Reporter Sridhar Pappu traveled with McCain in New Hampshire and in a Sunday Washington Post article described a candidate who is relatively content despite his campaign’s recent struggles. Walking down the street in Nashua, Pappu wrote that “watching McCain now with his sunglasses on, stopping to shake hands with people on the brick sidewalk, he seems very much like the candidate from seven years ago: radiant and suffused with the belief that he can become president.”
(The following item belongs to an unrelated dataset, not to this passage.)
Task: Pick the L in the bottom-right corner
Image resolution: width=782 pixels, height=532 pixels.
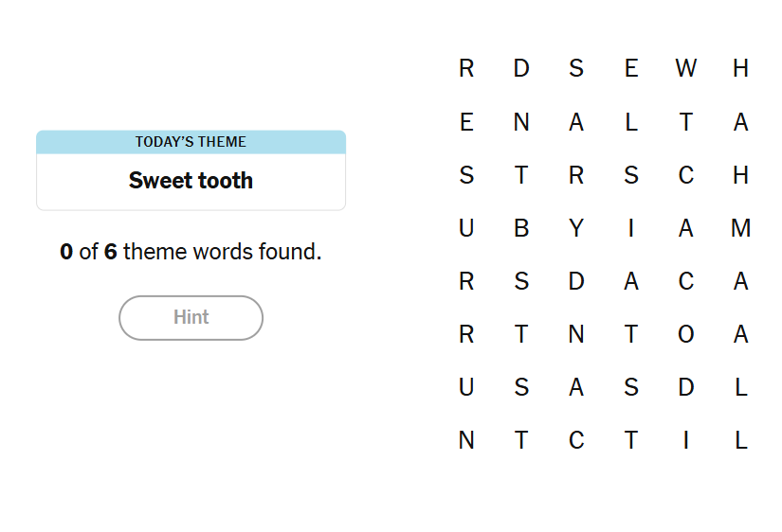Action: (741, 440)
Newsweek’s Holly Bailey saw much of the same, noting a campaign sign at a rally in Keene, N.H., that read “THE MAC IS BACK!” She also interviewed McCain strategist Charlie Black, who had been fired from Ronald Reagan’s campaign in 1980 when it went through its own internal shake-up. He said of the comparison between the two campaigns: “Our infighting throughout that campaign was 10 times as bad as any of this…You could argue that we did everything we could to drag Reagan down and he still came back to be president. There’s no reason you can’t make the same case for McCain.”

His visit to Keene seems to have paid off. In an editorial Sunday the Keene Sentinel praised the Republican candidate for his “blunt talk” on Iraq.
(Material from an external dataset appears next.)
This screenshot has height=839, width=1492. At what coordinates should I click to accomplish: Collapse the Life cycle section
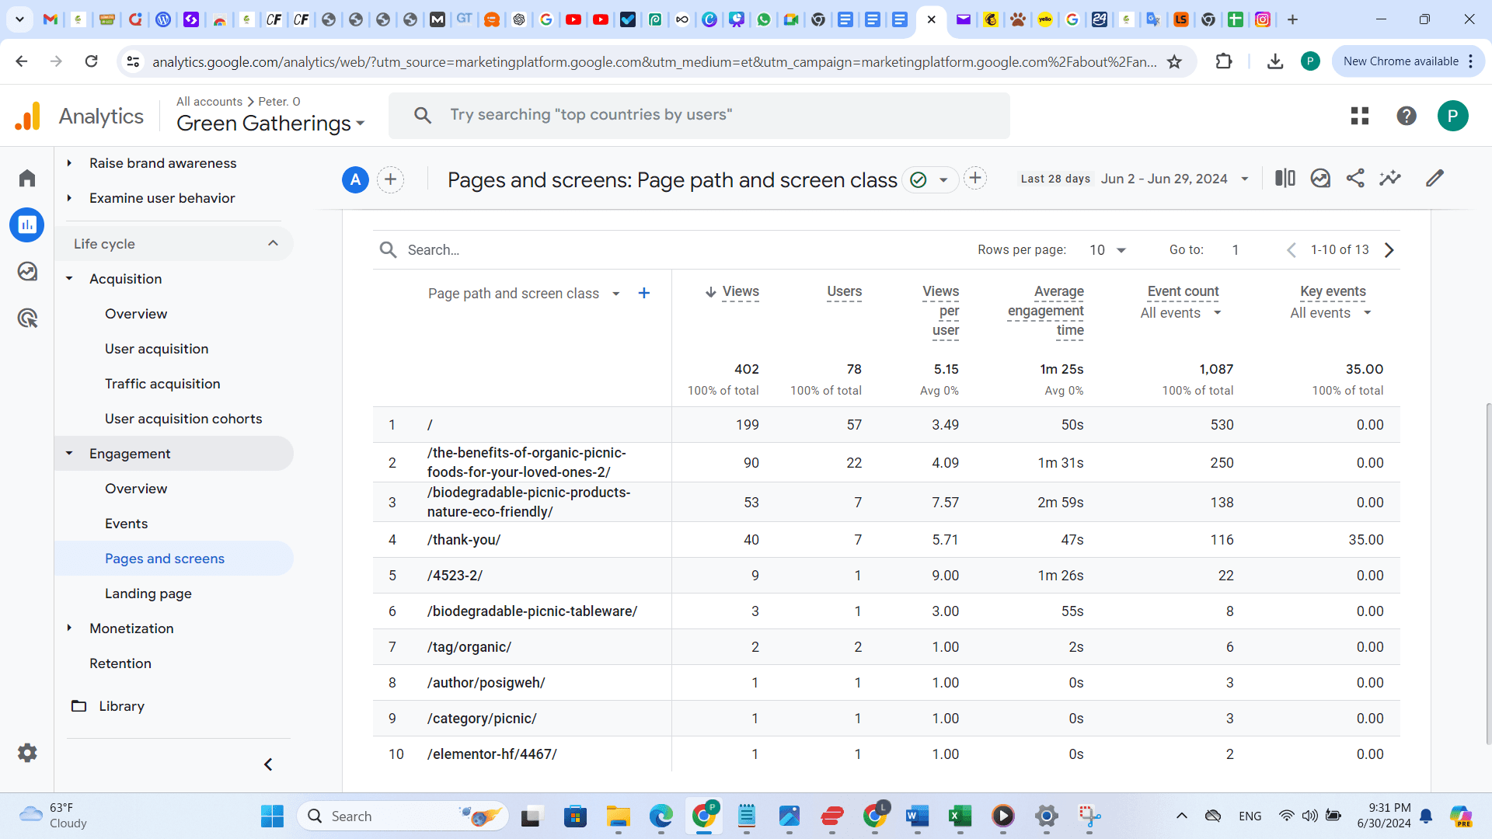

McCain took that blunt talk to South Carolina over the weekend where he spoke to an audience in Greenville about why he still supports the war. Afterward, he told Dan Hoover of the Greenville News, “I know what’s right about Iraq, I know it.” He added: “The one thing I think I can convince people of is that I do what I believe is right, and it’s not snap judgment, it’s a product of years of experience and knowledge.”

But McCain’s upbeat demeanor can’t hide some of the bitter realities of his campaign. On Sunday, Gannett News Services’ Dan Nowicki and Mike Madden analyzed the senator’s chances in each of the early primary states. They say that Iowa is his “weakest link” because he did not compete there in 2000. In New Hampshire, anti-war sentiment runs high, meaning McCain’s support for the war may be particularly hard to overcome. And the writers note that six out of 13 staffers have left McCain’s South Carolina team.

McCain, however, did add a staffer this week, New Hampshire native Jim O’Brien, to head the senator’s “Conservation Advisory Committee,” which helps McCain develop his environmental policies.

Coming up this week, McCain tackles his money woes with fundraisers in Pennsylvania, Virginia, Washington, D.C., Ohio and California.